• **Description of the task**
Can you turn the data, from its first line up to and including the line with "(x=187, y=61)", into a numbered list without any blank lines?
________________
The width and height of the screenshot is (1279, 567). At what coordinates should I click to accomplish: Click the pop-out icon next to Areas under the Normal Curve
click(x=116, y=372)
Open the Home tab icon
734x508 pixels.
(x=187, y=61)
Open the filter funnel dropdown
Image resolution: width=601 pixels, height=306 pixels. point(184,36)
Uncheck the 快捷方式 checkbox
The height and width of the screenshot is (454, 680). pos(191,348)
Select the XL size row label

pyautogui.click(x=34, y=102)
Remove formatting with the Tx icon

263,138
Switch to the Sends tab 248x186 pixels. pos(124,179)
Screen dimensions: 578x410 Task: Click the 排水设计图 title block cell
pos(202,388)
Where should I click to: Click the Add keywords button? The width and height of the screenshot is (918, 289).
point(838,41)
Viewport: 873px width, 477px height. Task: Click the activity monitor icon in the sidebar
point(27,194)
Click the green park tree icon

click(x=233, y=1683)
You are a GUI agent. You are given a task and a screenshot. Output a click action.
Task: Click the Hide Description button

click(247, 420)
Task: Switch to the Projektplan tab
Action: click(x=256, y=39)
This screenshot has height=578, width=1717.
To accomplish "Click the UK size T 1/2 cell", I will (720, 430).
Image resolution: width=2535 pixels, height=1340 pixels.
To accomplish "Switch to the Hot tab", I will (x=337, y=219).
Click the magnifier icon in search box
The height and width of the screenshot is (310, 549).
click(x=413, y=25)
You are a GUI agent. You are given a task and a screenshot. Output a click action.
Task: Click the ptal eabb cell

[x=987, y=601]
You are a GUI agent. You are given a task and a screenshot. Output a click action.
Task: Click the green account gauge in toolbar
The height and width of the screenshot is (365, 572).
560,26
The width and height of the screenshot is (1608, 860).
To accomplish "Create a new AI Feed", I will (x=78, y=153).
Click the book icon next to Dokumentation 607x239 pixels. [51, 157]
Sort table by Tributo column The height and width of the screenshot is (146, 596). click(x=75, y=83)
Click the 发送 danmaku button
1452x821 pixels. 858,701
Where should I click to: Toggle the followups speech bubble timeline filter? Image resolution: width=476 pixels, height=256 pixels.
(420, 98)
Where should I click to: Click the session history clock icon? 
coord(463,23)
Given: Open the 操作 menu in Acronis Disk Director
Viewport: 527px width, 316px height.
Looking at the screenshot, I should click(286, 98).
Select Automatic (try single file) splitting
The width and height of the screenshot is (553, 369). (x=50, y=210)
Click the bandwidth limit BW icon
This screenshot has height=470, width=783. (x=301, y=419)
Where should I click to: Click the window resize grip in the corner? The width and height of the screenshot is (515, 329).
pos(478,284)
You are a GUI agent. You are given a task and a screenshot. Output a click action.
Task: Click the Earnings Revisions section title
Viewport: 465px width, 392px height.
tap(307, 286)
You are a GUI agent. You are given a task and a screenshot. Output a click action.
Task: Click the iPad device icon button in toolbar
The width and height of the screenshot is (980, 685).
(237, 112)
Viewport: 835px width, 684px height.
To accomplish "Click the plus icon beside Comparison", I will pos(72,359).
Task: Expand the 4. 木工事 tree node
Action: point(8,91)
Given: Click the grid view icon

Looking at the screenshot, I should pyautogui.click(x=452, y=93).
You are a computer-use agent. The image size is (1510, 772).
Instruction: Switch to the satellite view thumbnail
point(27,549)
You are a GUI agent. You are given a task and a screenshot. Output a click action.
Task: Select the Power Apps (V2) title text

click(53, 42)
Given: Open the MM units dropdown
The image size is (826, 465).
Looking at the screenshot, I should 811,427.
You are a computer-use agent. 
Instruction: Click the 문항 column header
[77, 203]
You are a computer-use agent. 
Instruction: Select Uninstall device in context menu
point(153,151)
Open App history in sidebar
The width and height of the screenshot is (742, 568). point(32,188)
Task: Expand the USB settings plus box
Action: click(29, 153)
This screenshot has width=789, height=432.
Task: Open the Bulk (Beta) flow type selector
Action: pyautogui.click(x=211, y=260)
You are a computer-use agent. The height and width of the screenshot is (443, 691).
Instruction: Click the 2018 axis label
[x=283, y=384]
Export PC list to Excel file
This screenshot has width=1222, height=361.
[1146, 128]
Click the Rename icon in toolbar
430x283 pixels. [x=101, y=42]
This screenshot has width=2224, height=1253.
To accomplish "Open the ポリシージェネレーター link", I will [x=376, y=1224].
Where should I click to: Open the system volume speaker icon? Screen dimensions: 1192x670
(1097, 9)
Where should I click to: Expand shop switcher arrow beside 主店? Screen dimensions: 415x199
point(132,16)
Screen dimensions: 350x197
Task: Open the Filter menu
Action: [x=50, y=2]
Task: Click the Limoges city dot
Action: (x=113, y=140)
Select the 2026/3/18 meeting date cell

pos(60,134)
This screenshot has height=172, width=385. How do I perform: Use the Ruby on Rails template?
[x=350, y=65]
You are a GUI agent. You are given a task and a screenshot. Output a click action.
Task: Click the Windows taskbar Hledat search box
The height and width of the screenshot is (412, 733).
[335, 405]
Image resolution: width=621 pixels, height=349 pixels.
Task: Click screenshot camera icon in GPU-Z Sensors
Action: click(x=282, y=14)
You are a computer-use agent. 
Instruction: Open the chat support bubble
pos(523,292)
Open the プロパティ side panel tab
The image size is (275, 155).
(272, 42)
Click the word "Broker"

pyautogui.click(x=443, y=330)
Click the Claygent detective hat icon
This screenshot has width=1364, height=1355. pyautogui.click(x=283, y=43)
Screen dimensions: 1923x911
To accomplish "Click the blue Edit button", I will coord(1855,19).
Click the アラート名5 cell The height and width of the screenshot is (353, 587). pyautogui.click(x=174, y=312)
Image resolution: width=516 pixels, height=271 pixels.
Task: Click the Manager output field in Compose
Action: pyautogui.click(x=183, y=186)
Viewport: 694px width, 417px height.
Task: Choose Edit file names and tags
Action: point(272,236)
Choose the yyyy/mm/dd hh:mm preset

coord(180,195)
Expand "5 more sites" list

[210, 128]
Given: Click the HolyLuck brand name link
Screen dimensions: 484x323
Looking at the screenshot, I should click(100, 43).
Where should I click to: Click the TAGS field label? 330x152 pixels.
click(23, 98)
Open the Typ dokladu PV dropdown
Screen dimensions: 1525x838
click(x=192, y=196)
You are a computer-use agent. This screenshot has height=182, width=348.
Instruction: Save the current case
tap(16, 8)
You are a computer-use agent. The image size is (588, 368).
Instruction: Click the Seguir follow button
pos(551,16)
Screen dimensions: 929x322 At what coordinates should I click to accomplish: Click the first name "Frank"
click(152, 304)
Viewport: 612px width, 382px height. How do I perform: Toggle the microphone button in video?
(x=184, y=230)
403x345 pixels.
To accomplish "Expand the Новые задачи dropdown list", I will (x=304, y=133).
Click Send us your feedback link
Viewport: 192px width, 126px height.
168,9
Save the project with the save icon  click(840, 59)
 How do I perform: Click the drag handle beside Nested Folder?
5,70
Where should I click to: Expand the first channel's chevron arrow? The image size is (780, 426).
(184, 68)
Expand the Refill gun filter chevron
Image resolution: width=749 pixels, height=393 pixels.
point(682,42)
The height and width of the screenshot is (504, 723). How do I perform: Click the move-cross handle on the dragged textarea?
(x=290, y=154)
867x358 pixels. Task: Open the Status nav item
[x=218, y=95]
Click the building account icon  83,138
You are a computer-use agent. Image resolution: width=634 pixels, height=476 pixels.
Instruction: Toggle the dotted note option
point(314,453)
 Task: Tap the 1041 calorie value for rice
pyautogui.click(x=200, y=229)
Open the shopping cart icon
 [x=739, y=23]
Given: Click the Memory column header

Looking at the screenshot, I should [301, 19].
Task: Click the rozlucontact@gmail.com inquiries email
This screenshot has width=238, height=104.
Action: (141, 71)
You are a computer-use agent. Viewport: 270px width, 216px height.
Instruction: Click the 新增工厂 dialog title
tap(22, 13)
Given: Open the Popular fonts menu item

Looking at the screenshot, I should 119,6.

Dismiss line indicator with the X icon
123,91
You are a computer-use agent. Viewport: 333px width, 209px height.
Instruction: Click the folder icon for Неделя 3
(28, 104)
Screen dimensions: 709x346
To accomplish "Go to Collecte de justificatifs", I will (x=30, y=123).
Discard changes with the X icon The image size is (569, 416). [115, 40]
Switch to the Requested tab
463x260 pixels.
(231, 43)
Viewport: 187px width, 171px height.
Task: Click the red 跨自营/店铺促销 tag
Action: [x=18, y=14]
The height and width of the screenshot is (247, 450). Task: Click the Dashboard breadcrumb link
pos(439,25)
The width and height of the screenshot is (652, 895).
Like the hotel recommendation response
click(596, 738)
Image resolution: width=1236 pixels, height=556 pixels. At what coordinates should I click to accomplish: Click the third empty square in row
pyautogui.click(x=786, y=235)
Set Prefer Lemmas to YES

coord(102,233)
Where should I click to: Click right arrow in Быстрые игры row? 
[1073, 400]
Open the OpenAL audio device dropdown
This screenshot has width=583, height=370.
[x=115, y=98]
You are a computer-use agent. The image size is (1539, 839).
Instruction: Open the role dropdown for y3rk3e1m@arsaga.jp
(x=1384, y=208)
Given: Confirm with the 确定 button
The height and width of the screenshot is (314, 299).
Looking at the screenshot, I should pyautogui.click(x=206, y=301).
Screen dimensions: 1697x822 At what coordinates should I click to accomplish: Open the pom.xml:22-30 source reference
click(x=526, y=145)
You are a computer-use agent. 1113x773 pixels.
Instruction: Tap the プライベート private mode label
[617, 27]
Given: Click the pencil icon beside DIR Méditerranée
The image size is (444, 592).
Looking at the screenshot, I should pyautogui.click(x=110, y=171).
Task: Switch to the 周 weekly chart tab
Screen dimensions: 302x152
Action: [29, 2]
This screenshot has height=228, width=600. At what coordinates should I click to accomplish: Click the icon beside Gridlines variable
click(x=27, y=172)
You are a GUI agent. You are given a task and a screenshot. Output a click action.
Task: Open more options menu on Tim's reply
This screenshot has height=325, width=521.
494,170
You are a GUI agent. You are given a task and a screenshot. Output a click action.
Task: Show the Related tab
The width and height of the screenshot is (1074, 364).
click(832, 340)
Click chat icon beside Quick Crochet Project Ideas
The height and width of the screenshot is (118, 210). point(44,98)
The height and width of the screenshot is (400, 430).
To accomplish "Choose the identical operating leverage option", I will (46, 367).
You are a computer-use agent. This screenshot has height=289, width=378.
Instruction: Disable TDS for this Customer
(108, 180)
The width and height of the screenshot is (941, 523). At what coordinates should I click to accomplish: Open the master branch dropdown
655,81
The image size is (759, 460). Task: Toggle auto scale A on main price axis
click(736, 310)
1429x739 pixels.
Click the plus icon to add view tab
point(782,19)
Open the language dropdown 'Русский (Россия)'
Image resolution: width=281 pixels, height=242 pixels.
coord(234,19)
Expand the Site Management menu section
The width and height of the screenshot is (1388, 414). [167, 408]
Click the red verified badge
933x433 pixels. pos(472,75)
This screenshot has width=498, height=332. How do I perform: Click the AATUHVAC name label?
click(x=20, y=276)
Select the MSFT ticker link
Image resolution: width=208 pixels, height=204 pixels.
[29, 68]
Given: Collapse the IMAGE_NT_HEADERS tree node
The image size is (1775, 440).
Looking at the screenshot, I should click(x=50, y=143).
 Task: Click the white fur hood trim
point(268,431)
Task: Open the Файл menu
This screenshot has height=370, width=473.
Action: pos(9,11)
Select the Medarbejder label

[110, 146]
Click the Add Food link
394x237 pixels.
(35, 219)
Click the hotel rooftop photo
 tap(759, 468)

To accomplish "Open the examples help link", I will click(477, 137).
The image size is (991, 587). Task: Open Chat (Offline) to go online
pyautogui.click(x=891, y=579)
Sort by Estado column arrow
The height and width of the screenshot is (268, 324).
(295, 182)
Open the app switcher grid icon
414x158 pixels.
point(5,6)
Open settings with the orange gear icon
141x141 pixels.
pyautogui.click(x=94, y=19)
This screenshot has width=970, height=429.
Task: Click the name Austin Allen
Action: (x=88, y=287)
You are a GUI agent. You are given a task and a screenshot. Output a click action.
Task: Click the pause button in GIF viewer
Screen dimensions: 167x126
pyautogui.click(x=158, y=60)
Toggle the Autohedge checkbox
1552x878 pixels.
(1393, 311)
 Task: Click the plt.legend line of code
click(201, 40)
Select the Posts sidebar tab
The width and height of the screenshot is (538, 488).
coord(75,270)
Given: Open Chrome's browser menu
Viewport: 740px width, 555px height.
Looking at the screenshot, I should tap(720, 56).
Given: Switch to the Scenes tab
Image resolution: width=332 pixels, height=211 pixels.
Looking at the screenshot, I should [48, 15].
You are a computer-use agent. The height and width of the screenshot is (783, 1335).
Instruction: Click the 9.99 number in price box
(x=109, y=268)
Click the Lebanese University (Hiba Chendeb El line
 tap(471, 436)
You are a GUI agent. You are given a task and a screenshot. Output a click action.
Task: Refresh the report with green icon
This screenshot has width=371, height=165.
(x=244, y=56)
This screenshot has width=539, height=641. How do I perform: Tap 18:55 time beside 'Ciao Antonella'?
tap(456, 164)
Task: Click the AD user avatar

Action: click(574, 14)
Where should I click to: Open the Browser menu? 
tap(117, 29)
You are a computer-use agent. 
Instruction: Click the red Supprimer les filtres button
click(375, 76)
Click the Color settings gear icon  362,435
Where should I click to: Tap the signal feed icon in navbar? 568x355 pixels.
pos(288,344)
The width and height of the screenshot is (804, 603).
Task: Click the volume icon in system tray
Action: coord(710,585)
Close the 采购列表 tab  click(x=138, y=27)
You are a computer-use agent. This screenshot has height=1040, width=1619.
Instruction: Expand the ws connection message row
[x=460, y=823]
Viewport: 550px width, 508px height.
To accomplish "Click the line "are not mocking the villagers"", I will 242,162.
________________
• **Problem solution**
1. The width and height of the screenshot is (1279, 567). At what coordinates should I click to accomplish: Click the pop-out icon next to Areas under the Normal Curve
2. click(x=116, y=372)
3. Open the Home tab icon
4. 734x508 pixels.
5. (x=187, y=61)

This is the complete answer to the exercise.